The “real-time” attribute of SDXL Turbo stems from its remarkable generation speed. Stability AI claims that on an Nvidia A100 GPU, the model can produce a 512×512 image in just 207 milliseconds, encompassing encoding, a single de-noising step, and decoding. Such rapid speeds hold the potential for real-time generative AI video filters or innovative video game graphics generation, pending resolution of coherency challenges related to maintaining subject consistency across frames or generations.

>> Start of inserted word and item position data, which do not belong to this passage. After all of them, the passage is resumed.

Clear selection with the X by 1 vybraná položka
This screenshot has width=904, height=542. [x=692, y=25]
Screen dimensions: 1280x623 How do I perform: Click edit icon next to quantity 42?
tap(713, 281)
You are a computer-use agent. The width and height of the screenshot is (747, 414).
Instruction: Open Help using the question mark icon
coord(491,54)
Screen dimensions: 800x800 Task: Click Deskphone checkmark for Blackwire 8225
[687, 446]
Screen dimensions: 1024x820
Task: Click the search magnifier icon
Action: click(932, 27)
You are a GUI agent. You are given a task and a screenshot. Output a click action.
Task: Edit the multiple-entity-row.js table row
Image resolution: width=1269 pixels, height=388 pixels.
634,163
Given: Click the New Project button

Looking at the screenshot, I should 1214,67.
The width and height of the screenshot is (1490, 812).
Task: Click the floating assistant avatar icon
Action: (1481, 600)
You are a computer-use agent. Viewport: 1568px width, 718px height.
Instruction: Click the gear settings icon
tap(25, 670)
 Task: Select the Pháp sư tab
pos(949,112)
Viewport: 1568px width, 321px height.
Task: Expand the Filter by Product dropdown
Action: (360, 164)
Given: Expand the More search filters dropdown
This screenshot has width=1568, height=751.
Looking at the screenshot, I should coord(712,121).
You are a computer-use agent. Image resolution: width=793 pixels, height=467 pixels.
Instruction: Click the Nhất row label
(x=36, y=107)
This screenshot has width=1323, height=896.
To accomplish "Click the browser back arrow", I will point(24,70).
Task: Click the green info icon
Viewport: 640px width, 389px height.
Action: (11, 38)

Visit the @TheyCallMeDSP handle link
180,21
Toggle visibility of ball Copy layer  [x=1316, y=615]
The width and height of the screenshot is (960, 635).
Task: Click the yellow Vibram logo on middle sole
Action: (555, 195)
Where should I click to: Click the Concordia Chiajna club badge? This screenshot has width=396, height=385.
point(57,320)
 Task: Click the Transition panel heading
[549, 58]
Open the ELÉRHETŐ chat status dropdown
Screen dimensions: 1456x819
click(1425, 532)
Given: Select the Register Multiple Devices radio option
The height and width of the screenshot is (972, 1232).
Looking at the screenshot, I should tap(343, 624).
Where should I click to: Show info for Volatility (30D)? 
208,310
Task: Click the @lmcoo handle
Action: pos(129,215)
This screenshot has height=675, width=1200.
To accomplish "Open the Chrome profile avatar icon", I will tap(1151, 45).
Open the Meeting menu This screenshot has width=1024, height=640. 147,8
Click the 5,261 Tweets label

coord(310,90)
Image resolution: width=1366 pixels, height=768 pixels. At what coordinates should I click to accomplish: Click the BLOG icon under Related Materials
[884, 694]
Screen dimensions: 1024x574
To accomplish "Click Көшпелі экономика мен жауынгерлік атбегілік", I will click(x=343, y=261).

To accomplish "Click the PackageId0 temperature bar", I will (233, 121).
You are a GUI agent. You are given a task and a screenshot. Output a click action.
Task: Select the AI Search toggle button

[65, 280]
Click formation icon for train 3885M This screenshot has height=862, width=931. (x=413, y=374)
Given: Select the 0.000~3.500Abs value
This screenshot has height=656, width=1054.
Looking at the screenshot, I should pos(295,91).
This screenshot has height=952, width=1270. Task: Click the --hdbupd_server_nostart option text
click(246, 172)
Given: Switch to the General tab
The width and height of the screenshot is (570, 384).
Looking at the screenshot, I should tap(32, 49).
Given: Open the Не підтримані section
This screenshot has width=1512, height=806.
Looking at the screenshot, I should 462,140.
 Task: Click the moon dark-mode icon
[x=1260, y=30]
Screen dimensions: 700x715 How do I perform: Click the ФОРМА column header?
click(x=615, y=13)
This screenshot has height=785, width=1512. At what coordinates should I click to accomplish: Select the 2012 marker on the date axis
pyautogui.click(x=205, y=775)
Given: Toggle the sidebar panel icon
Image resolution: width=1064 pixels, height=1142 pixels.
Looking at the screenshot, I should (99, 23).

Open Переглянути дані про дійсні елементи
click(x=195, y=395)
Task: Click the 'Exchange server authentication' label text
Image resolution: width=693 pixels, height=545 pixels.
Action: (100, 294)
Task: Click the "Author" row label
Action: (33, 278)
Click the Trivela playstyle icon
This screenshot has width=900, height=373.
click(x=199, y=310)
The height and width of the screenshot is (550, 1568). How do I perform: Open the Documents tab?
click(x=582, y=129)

Currently, SDXL Turbo is accessible under a non-commercial research license, restricting its usage to personal and non-commercial endeavors. While this decision has sparked some backlash within the Stable Diffusion community, Stability AI remains open to exploring commercial applications and encourages interested parties to reach out for further details.
In parallel, Stability AI has encountered internal management turmoil, with an investor recently urging CEO Emad Mostaque to step down. Despite these challenges, Stability continues its momentum of product releases. Just last week, the company unveiled Stable Video Diffusion, a tool capable of transforming static images into brief video clips.
For those interested in exploring the capabilities of SDXL Turbo, Stability AI offers a beta demonstration on its image-editing platform, Clipdrop. Additionally, an unofficial live demo is available on Hugging Face for experimentation at no cost. It is essential to note the inherent caveats associated with these demos, including uncertainties regarding training data sources and the potential for misuse. Nevertheless, the relentless technological advancements in AI image synthesis underscore a rapidly evolving landscape in this domain.